The site is interesting from several standpoints, not only genealogy but the fact that you found the three different classifications of pottery, very fine, well made and decorated pottery; then utilitarian-type pottery; and then you had farmer pottery or apprentice-type pottery. And all of them tell a story that would be so interesting if you could tie it in with. . .
. . . with the people in there. . .
It would be.
Another thing, too, that's interesting. It's a fact that this was a community and after we found this site, other, you know, Joey and those kids that was with Dr. McLean, tromped out through the woods and all and found where houses had been years and years and years ago. And it was a main road, it was a main thoroughfare going up through there and people 1ived along there. It was a very early, it was one of the earliest communities in Randolph County. Now, you take that date and. . .
It would have to be.
And look how it was completely left. Isn't that astounding that the whole community was left, the roads were changed and then it went back to the wilds.
And the old Indian trading paths went right by it, too.
Yes, this was why the white people started using it.
And today, your uh, there's farming from Highway 64 up to about where the church is. From there then, all the way back for miles and miles, there's nothing but woodland. But there were settlements and there's bound to have been farm land back in there with the settlement.
Well that was, you know, you're talking about around 1770s. That was wilderness, Randolph County was. I mean, it wasn't just country like we think of it today!
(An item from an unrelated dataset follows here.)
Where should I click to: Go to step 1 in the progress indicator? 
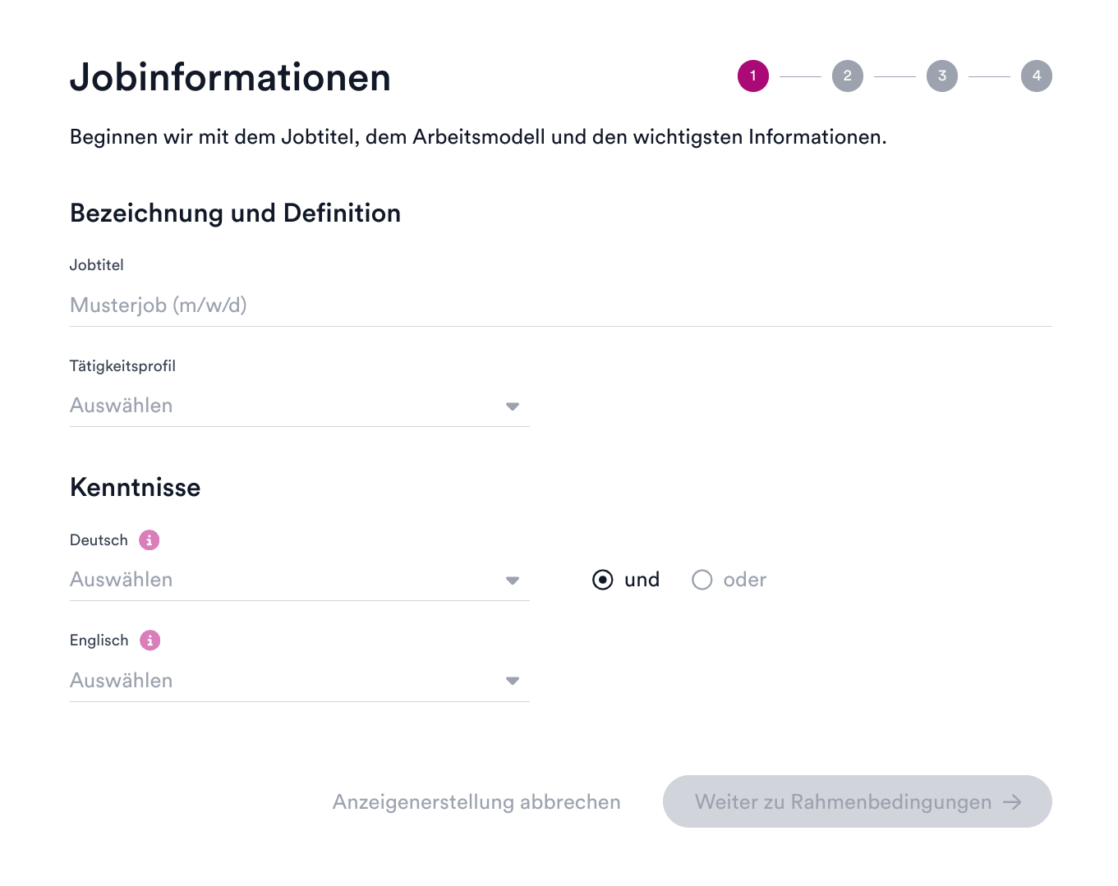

That part of it was. And most of their, most of, they did a lot of hunting and things like that.
It as like frontier, frontier land. People were moving. You really probably didn't have as much migration during that period as you did right after the Revolutionary War when people really started moving through there. I wonder what the name of that community would have been. If there was a pottery there and there were houses, there were other, probably a trading post. It's surprising that something hasn't survived in records, you know, in old papers about that, if it was that large a place.
There might to have been, but a lot of the records were destroyed during the Civil War. In the South.
Wasn't there a story on part of that property, that, it uh, belonged to an Indian family? I can't remember now whether I heard that about the Mount Shepherd site or some other site. Do you recall anything on that?
Um, I'm trying to put together this business of the, who last owned it and gave it to the church for a campsite. It was, uh, what family was that? Oh dear.
I can't remember now.
Boy, my mind just goes blank.
Welcome to the club!
Well, this would be, certainly one question that you would ask Bobbie. If you'd talk to her on that, she'd, she's sharp as a tack when it comes to--At the time that we found this kiln site, there had not been but two kiln sites earlier than this found, that had been made known, in America, uh, in the east.
Let's see, there was the Poor Pottery up here on the. . .
No, it was one other one. Okay, okay. It was one other one and it was that Poor Potter of Yorktown. That's right.
That's right. Okay, we found this one and before we got this one excavated, then they found the other one up there in the, on the, uh, between Virginia and Washington.
It was somewhere on the James River in there wasn't it?
Yeah, so they went right ahead and excavated it.
But they found very few shards compared to what there were over here. There were just bushels and bushels of 'em that came out of this kiln site.
This is why we know it stood there more than just a few years, more than like four, five years. That it was a long- standing pottery. Because there was so many shards.
Very established. Plus two kiln sites would indicate, too, wouldn't it, that it was an established pottery?